5.29.2014

So about that guy from Reddit....

...'Cause y'all know we ain't gon let this slide.

I was going to post this sooner but then someone had to go on a killing spree while whining about how life was being so "unfair".  Well, here's the tale of another dude who whined about ish being unfair.
I'm seeing some parallels between Eliot and that guy on Reddit who convinced his 'fat' and 'unattractive' girlfriend to enter into an open relationship, then got sour when he couldn't get the hot women he wanted while she ended up having her pick of men. Dude felt that he was entitled to hot women, and that they'd all fall into his lap just by him existing/without putting in much if any work - much like Elliot.
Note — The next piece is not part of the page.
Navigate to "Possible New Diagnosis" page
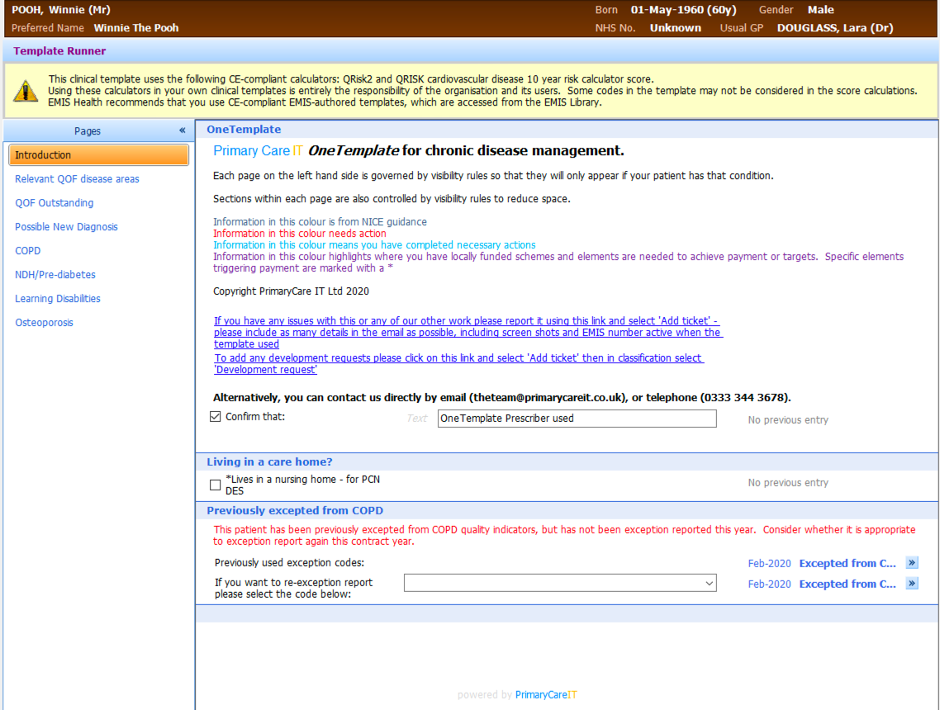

Also, much like Elliot, he couldn't understand why life was so unfair to him. Alas, where were the bevy of beautiful women chasing him a la an Axe commercial? ~ Leo Princess
For those of you who haven't gotten 'round to picking apart this story (most likely because of Elliot Rodger and for which the guy in this story is probably relieved that nobody's talking about him anymore), dude was dating "a big girl." Like, LP says, he felt he was missing out on "hot girls" (read: skinny girls), and though he claims his girlfriend was fulfilling him emotionally, he was feeling disconnected from her physically. So he demands - literally demands - an open relationship otherwise he wants to break up. It breaks his girlfriend's heart, makes her cry, but she acquiesces nonetheless.

But ah...turns out, karma has a hilarious sense of humor. Girlfriend starts gettin' it - dates, one-night stands, menfolk drooling over her pictures online and writing her naughty notes, while Boyfriend - the genius who set off this lovely chain of events - ain't gettin' shit. He posted his experience on Reddit asking for help on how to "close" his now very wide open relationship, but has since taken it down (gee, I wonder why).

Since M. Gibson has forever touted his love for big women, I thought of him immediately when I sent him a link to the story. And in classic M. Gibson style, he replied:
Dearest, do you watch The Big Bang Theory? I watch it religiously because I love the comedic timing and geeky wordplay. There’s a character named Sheldon, a super-genius in his own mind much like Wile E. Coyote. Sheldon has been the affection of his colleague Amy Fowler since season three. Amy is a comely sort of woman (in contrast to the other female leads). She’s a scientist in her own right and just as gifted as Sheldon. Her one failure (if you can call it that) is that she worships the ground he walks on and that’s fine with him. In Sheldon’s narcissistic mind its simply logical that she should be taken with him, however Sheldon feels no obligation to return her affection. He couldn’t give two shakes for her physically, yet he’s taken her undying devotion for granted, figuring she’s lucky to have him as no one else would want her. Now you would think such treatment would throw Amy into the arms of another man; as a matter of fact there was an episode where she was being courted by Stewart (the owner of a comic book store).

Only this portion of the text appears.